Краем глаз я заметил, как змея скользнула по полу. Марк материализовался за спиной у карги, и тут же дернул ее костлявые клешни назад. Что-то хрустнуло. Саня, собрав силы, рванул назад. Он не удержался на ногах, когда увидел культю вместо правой руки. Он грохнулся рядом со мной, и гнилые стены покосились еще больше. Мы превратились в отрешенных зрителей, которые наблюдали, как Марк резко крутанул голову визжащей ведьмы за бесцветные патлы. Раздался новый хруст. Марк наклонился к ней и почти любовно зашептал заклинания на латыни. Тогда мне показалось, что язык у него раздвоен. Когда она затихла, я продолжал таращится в ее черные, словно порождение темноты глаза. На перекошенный рот, полный кривых желтых зубов, в два, возможно, три ряда. На заломленные руки, теперь напоминающие сломанные ветки черного дерева. Особенно запечатлелись ребра, вытаращенные из порванного живота. По ним сочилась жидкость, напоминающая нефть.
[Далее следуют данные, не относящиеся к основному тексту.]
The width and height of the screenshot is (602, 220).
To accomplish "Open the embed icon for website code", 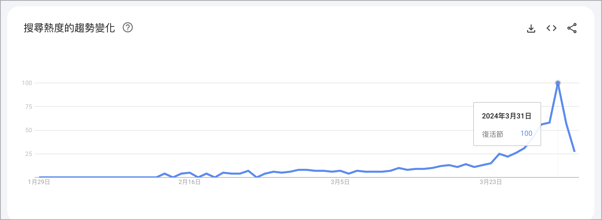I will coord(552,28).
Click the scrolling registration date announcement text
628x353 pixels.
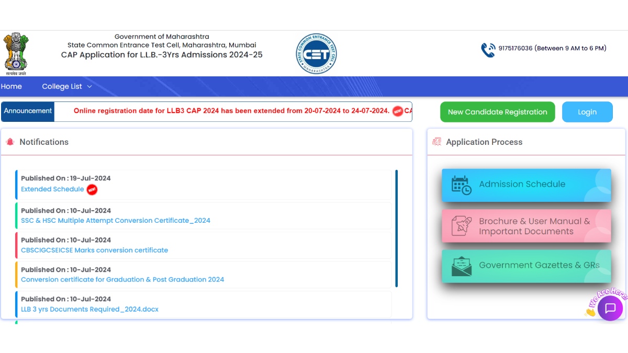point(231,111)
Вот тогда я и понял, что это только начало. Та ведьма стала для меня точной отсчета. Она приходит ко мне по ночам. Подолгу сидит на краю кровати. Я не открываю глаза, но знаю, что она там. По смраду, по хриплому дыханию, по ощущению пустоты. Она звонит. Я беру трубку, даже зная, что услышу там резкий поросячий визг. Она ждет меня. Удавка перестанет вгрызаться в мою шею, как только мои ноги закончат отплясывать чечетку.
- Это будет проще простого, - смеется Саня и машет передо мной протезом.
Я киваю, хотя знаю, что это не так.
- Все что мы там найдем наше?
Мрак кивает. На его высоком лбу длинная белая полоса шрама.
- Она еще дает знать о себе? – спрашивает он.
- Так или иначе, - отвечаю я и гляжу на фотографию троих детей. Они как то грустно улыбаются, словно знают, что им предстоит перенести. Фотография – единственная вещь, которую я забрал из горящего дома ведьмы, - Так или иначе.